In den Nachmittagskursen lernt sie töpfern, Schmuck designen und neue Spiele, „die ich bisher nicht gekannt habe“, sagt Martha aus der 5C in einer Schulpause. Dann fügt die Schülerin hinzu, was man so auch schon von sozial benachteiligten Kindern in Wien gehört hat: „Gut ist es, dass alles kostenlos ist.“
Martha besucht seit Herbst die „Nordlicht-Schule“ in einer Plattenbausiedlung am Rand der ostdeutschen Hanse- und Universitätsstadt Rostock. „Unsere Schule gilt als sozialer Brennpunkt“, erklärt dort Schulleiter Nico Müller.
Die 450 Schüler sind elf bis 15 Jahre alt. Jedes dritte Kind hat zusätzlichen Förderbedarf. Die meisten sitzen in der Früh mit leerem Bauch im Unterricht. Und können nur wenig erzählen, wenn sie Herr Müller montags fragt, was sie am Wochenende Schönes erlebt haben.
Genau hier greift das Projekt „Hobby Lobby“ an. Es wurde in Wien von Rosa Bergmann und anderen Fellows von „Teach for Austria“ gegründet und erstmals 2019 in Wien-Favoriten angeboten (siehe Fakten unten).
Danke, Rosa!
„Wir wollen Kindern, deren Eltern sich das nicht leisten können, nachmittags ein möglichst hochwertiges Freizeitangebot bieten“, berichtet Julia Pietschmann von der Rostocker „Hobby Lobby“.
Die Lehrerin hat durch private Bande von den Lernerfolgen in Wien erfahren. Ihr Freund, Niklas Witt, ist der Trauzeuge von Rosa Bergmanns Mann, und Rosa ihre gute Freundin. Bei Plauderei entstand schnell die Idee, auch in Rostock eine Lobby für Kinder zu gründen. Seit gut einem Jahr arbeitet man mit vier Schulen der Ost-Hanse-Stadt zusammen.
Die Pflichtschule im Stadtteil Lichtenhagen ist nur fünf, sechs Kilometer vom bekannten Ostsee-Badeort Warnemünde entfernt. „Dennoch gibt es bei uns Kinder, die noch nie das Meer gesehen haben“, beschreibt Direktor Nico Müller das Ausmaß sozio-ökonomischer Benachteiligungen.

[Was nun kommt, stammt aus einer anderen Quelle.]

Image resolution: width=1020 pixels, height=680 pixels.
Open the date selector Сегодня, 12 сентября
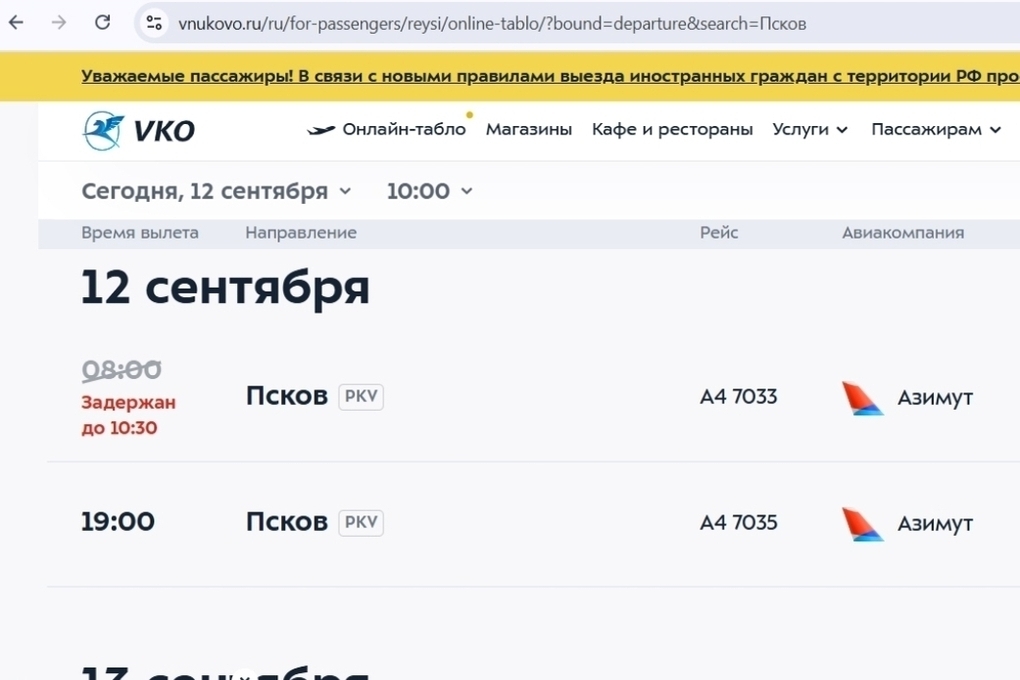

Nach anfänglicher Skepsis sieht auch Müller das Potenzial für die „Hobby Lobby“: Ehrenamtliche leiten die Kurse und entlasten damit auch die rund 40 Lehrer an seiner Schule.
Marthas Schulkollegin, Liah, ebenfalls elf Jahre alt, Schülerin der 6C, nimmt das zusätzliche Angebot auch gerne in Anspruch. Beide Mädchen sind sich darüber einig: „Würde es das nicht geben, dann würden wir zu Hause sitzen und nichts machen.“
Danke, Wien!
Pädagogin Chiara Schreiter ist für Rostocks „Hobby Lobby“ in der „Nordlicht-Schule“ am Kurbeln. Sie dankt ihren Kollegen in Wien: „Auf ihren Erfahrungen können wir heute gut aufbauen.“
Die Rostocker sind aber auch ein Glücksfall für die Wiener: Welches Start-up im Bildungsbereich kann von sich sagen, dass es sofort zum Exportgut wurde?
Die Ausrollung der Angebote der Lobby auf ganz Wien sowie Graz, Linz, Salzburg, Innsbruck, auf St. Pölten und Wiener Neustadt ist wiederum ein Ansporn für die Hanseaten, im Norden weiter zu wachsen.
Julia Pietschmann sagt so: „Kurzfristig wollen wir hier in Rostock mit mehreren Schulen kooperieren und mehr anbieten. Dann wollen wir im Bundesland Mecklenburg-Vorpommern neue Angebote schaffen.“ Irgendwann möchte man in großen Städten wie Berlin oder Hamburg landen.
Nicht genützte Potenziale der Kinder: Die sind in Deutschland ebenso groß wie in Österreich. Unterschiede gibt es aber bei den Erwachsenen. „Die Stadtkasse ist zwar leer“, berichtet Niklas Witt. „Dafür zeigt man überall großes Interesse für unsere Angebote.“ In Wien ist das eher umgekehrt.
PS: Eine neue „Hobby Lobby“ startet übrigens (nach bereits absolvierter Pilotphase) im Frühjahr in der Stadt Temesvar, im Westen Rumäniens.